Hafif: I know, how stupid can we be? [Laughter.] So she invited Giulio Turcato whose work has been shown by Sperone Westwater recently.
Rail: Besides references to the body, was there anything else that may have made a more subtle yet immediate impact on these paintings?
Hafif: I was reading William Burroughs at one time, which I think influenced some paintings.
Rail: Why did you decide to leave Italy after eight productive years?
Hafif: I needed to come back to my own country and work in a new context and speak in English again.
Rail: Was your Italian husband okay with that?
Hafif: Not really, but I needed to leave, so I did.
Rail: So you brought your son along.
Hafif: Yeah, I did. And then we kind of shared him over his early years. Sometimes he lived in Italy, went to school in Italy, and then he came to stay with me.
Rail: You’re close to your son and his family?
Hafif: Absolutely. That’s why I live in California, in Laguna Beach. He lived there and encouraged me. He said, “You have to have a place here. You have to come to California.” I don’t live with him, but he’s not far from my studio.
Rail: One more question I forgot to ask earlier: why did you decide to go back to graduate school?

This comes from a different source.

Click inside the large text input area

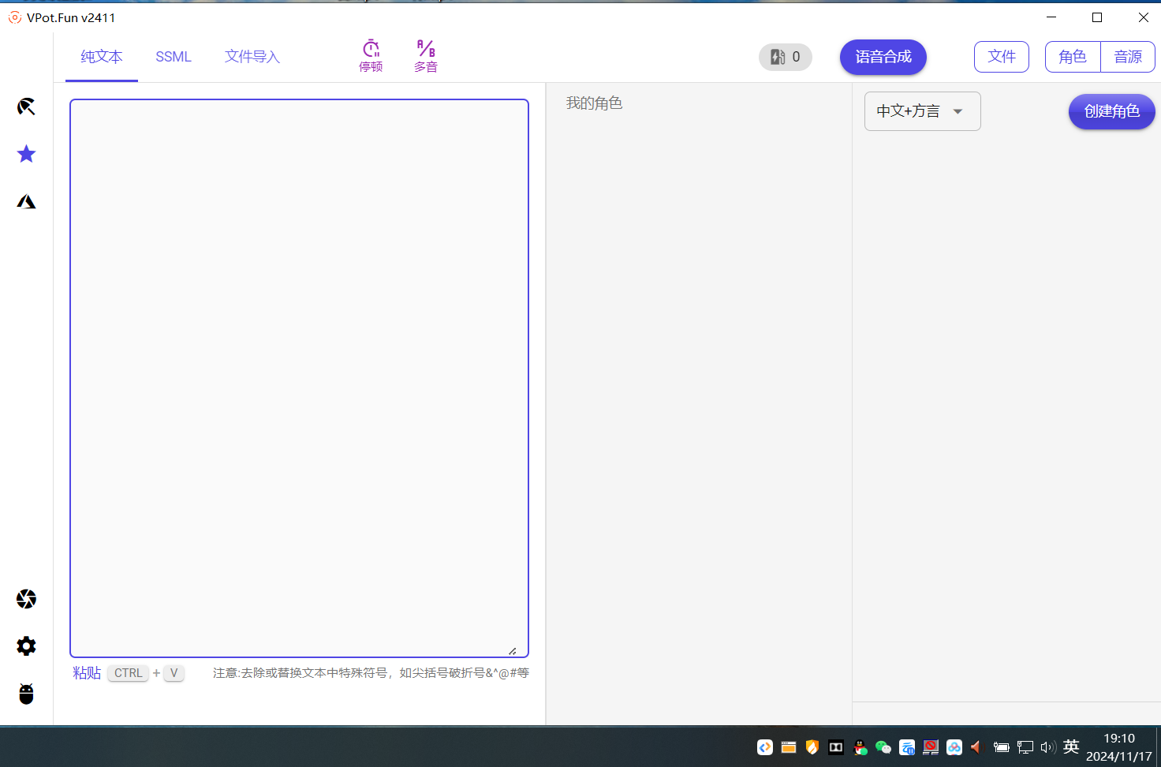[x=299, y=378]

Hafif: Since I was independent from the husband in Italy I thought having a graduate degree would allow me to teach. I did eventually teach for many years, though never full time. I taught at Sarah Lawrence College for six years, and variously also at SVA, NYU, and Princeton as a visiting artist. I should add that being in graduate school at UC Irvine was very useful for me, too, with an interesting group of fellow students there at the time: Chris Burden, Nancy Buchanan, Barbara T. Smith, and others.

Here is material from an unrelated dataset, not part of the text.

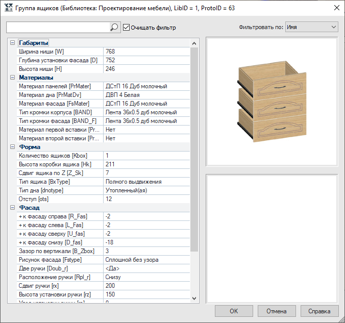Collapse the Форма section
Image resolution: width=345 pixels, height=323 pixels.
click(13, 147)
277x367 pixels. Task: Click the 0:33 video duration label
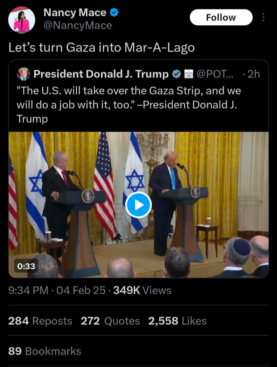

Rail: And Robert Irwin was a popular teacher.
Hafif: He had a very special way of teaching.
Rail: Could you describe it?
Hafif: He would make appointments and come to each of our studios which were scattered throughout different parts of Southern California. He would always be late because of the travel time between them. But once he came to a studio he was there. We had a couple of hours at least to just talk about whatever we wanted to talk about. And it was very helpful and very interesting to think and talk about art in a broader sense.
Rail: You were also working with photography, film, even sound works during that period.
Hafif: I thought that graduate school could allow me to explore areas that I hadn’t before. I took time off from painting to see what would come. Regarding the sound work, for one example, I was spending a lot of time sitting on the beach, watching the ocean. If you close your eyes sitting in front of the ocean, waves are crashing to the left, to the right, back and forth—distance is felt. It’s like listening to an orchestra. And I wanted to communicate that to others. I got a recording of the ocean, an exhibition opportunity came up at USC, and I was given a slightly darkened space with low steel platforms about sitting height that I arranged like a pier—perfect for people to enter, sit down, even on the floor, and listen to the sound of the ocean. My first film was a three-minute shot of a cloud changing shape very slowly.
Rail: [Laughter.] Like John Giorno breathing in Warhol’s Sleep.
Hafif: Yes! [Laughter.] Except mine was just three minutes, not five hours and twenty minutes.